Animal exploitation advocates start with the notion, “I want to [fill in the blank: hunt, eat meat, consume dairy products, profit from exploitation, etc.]” and work from that self-interested idea to search for premises to support a conclusion "justifying" the desired use. Included in the premises found by exploitation advocates are some of the common cultural prejudices handed down to us from philosophers such as Rene Descartes, who told us that nonhumans are literally “automata” or “God’s machines” and Immanuel Kant, who told us that, because nonhumans are not as “rational” as us, nonhumans are “things” (never mind how irrationally humans often actually think and behave; and not to mention the complete irrelevancy of rational capacity in distinguishing beings from things). The cultural prejudices are even embedded in our language when we refer to nonhumans as “it” (even when we know the gender) instead of he or she and “that” instead of who. Well, obviously if nonhumans are really mere “automata” or “things”, then we certainly have no moral obligations to them. Under this distorted view, nonhuman beings are no different from rocks, tables, and trees. There are other dubious, even absurd, premises selected for their fine fit with the desired self-interested conclusion that nonhuman beings are morally irrelevant, but status as “things” is the most common and popular, both implicitly and explicitly, when animal exploitation advocates are working backwards from the assumed conclusion to the “premises.”

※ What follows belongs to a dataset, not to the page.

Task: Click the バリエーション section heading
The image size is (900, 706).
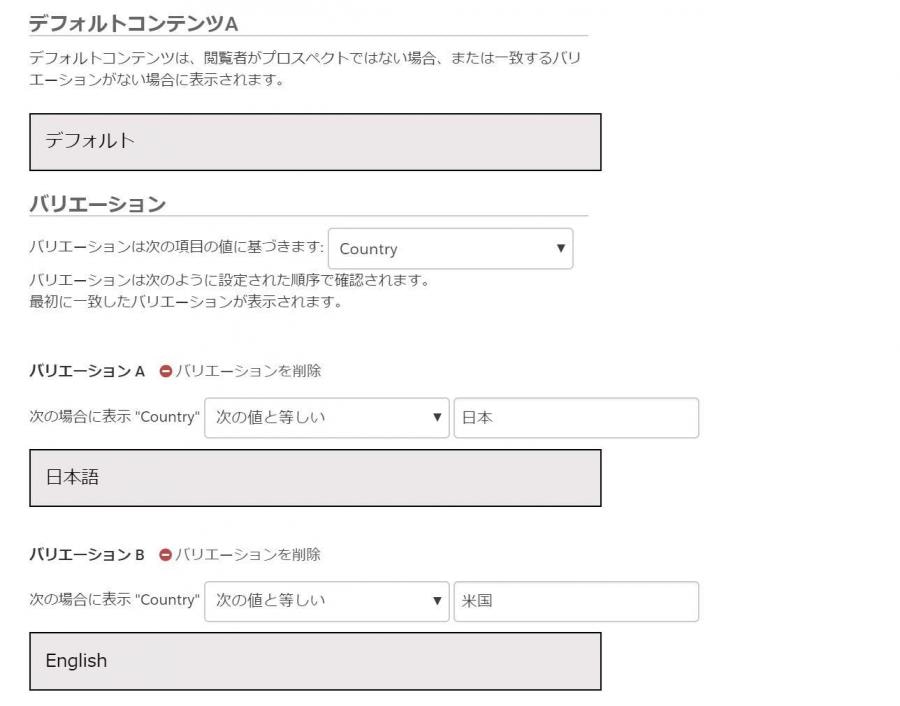Action: [x=98, y=204]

Why do people sometimes hold onto such distortions of reality as the notion that nonhuman beings are “things”? Why do some of us so blatantly ignore the evidence of sentience and moral worth? I think part of the reason can be described by an extreme form of the doctrine of William James called The Will to Believe. “The Will to Believe” is derived from James’ pragmatism whereby the epistemological standard of truth of a belief, when we lack evidence, is measured by how well it benefits us to hold the belief as true. If this is our standard of truth, then according to James’ pragmatism, we can ignore a lack of evidence regarding a self-benefiting belief and “will” ourselves to hold that belief. Animal exploitation advocates take James' "will to believe" further than James by ignoring contradictory evidence regarding a self-benefiting belief. How much we are willing to ignore contradictory empirical evidence, such as the morally relevant similarities of human and nonhuman beings, or the similarity of dogs to pigs, to hold a belief that personally benefits us is a fairly good measure of how radical our self-interested dishonesty is. [1]

Intellectual honesty is what has led and will lead to greater social justice and moral progress in the world, whether the victims of injustice are human or nonhuman beings. If animal exploitation advocates embraced intellectual honesty by placing themselves in the inevitable and unenviable position of being thrown into the world as a nonhuman being subject to the cruel and exploitive whims of humans through no fault of their own and worked from that premise, applying a fair version of the Golden Rule and letting the conclusions result from the intellectually honest premises instead of letting bogus premises result from preconceived conclusions, then many animal exploitation advocates would change their minds, go vegan, and stand on solid epistemological and moral ground.

So it is not difficult to see the world from the exploitation advocates’ viewpoint, or the violent criminal’s viewpoint, or the tyrant’s viewpoint. All we need to do is place our self-interest at the center of our criteria for “determining” truth and reality to the exclusion of others’ interest, contradictory evidence, and intellectual honesty, and we’ve arrived at the essence of the exploitation advocates’ viewpoint.

[1] I have edited this essay as of Wednesday, November 14, 2007, in light of a misrepresentation of William James' views in the original essay pointed out by a concerned reader. The edit is explained more fully in the next essay, also dated November 14, 2007. I apologize for the error.